TF: Every clinician does research every day. Your client comes in, you make your observations, you make your hypotheses, you design your treatments, you apply the intervention, and you evaluate. That’s research. It’s also clinical practice.
These concepts are not easy. Recently, I went through probably 2,000 research papers on fascia, and it took me two hours to really understand one diagram from one of the papers in a way that made sense to my clinical half. But now I can explain it clearly in just a few minutes. Clinicians might think some of it is too advanced, but you can do it and understand it just as well as anyone else; it just takes time. That’s one of our goals at the next Fascia Research Congress: to present and explain things in a way that clinicians can understand so that they can better observe the things that are happening in their practices.

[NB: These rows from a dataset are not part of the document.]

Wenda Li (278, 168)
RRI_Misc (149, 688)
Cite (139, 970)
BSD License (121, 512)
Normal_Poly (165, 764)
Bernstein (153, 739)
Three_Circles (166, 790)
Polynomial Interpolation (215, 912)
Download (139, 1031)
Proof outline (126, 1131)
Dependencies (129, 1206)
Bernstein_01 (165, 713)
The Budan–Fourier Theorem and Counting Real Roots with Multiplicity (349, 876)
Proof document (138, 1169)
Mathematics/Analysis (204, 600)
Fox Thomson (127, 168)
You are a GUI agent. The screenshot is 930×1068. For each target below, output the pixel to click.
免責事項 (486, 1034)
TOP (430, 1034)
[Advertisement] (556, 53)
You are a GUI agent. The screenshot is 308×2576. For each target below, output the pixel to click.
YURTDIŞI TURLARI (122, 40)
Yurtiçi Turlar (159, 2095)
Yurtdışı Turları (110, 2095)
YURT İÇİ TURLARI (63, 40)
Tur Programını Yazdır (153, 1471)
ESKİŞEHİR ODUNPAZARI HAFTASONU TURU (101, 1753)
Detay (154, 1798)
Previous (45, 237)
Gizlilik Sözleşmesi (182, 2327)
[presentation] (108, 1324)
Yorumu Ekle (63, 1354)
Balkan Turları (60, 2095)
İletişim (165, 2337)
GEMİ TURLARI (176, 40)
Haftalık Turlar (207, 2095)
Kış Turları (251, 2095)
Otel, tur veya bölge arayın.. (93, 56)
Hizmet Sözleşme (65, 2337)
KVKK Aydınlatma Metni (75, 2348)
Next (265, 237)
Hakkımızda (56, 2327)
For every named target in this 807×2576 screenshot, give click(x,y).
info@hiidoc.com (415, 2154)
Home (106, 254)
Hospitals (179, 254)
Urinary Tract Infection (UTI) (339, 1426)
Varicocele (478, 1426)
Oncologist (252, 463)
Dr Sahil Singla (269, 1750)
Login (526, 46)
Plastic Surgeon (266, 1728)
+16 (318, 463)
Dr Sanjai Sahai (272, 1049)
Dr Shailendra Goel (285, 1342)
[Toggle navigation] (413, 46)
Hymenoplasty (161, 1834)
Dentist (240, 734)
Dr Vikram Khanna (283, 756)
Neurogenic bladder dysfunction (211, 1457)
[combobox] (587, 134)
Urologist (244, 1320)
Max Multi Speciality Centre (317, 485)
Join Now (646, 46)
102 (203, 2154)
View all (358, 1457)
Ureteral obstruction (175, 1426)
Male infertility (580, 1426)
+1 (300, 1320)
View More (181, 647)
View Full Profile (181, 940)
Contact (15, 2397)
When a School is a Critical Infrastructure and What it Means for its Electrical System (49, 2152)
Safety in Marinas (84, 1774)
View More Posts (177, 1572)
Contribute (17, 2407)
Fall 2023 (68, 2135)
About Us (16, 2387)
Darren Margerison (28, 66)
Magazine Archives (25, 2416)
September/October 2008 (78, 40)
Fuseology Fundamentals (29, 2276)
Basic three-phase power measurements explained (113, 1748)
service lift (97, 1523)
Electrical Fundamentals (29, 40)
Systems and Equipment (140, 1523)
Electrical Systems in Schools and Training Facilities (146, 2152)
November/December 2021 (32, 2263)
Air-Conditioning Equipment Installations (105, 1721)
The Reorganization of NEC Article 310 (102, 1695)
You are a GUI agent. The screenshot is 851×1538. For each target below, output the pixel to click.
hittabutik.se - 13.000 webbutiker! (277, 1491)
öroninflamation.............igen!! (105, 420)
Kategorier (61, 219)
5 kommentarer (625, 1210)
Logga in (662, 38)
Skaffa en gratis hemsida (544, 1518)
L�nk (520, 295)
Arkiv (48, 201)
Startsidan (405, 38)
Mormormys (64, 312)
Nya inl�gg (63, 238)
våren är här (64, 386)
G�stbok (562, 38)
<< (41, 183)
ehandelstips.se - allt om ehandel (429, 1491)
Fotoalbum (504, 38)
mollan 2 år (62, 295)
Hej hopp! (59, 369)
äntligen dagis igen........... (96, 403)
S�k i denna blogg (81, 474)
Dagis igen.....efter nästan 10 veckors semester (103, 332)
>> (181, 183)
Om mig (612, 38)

PM: Research can help reiki practitioners feel better about what we do. Our work with clients is so subtle and the experience is very subjective, both of the reiki treatment itself and of the self-healing process that continues after the reiki hands have left the client’s body. It’s challenging to talk about reiki practice in a straightforward manner, especially because reiki practitioners are often not critical thinkers. This communication gap leaves many reiki practitioners feeling marginalized, and research helps bridge that gap.
Reiki practitioners have every reason to walk into a medical environment with pride—but not arrogance. It’s been my experience from the beginning of my foray into conventional health care 20 years ago that medicine wants the nondogmatic access to spirituality that reiki practice brings. This is perhaps the most common misconception among reiki practitioners, and it shows up in research—this sense of having to whitewash the spiritual roots of the practice. We don’t need to whitewash it—it’s probably the most important, most valuable, aspect of the practice. We’re literally handing people a meditative experience, through which they open to their own deeper resources and sense of well-being, and, through a mechanism that science does not yet understand, optimize their bodies’ self-healing mechanisms.
RW: As our attitudes about health care and health-care delivery systems evolve, people are more interested in prevention, wellness, and cost-effectiveness than ever before, and massage has a role to play here. I believe that our continued focus on good, quality research will enable us to coordinate with (not work against or in spite of) other health-care professionals, so that the most important outcome—the well-being of our clients—will improve.
Note
1. S.C. Friedman et al., “Effects of Reiki on Autonomic Activity Early After Acute Coronary Syndrome,” Journal of the American College of Cardiology 56 (2010): 995–96.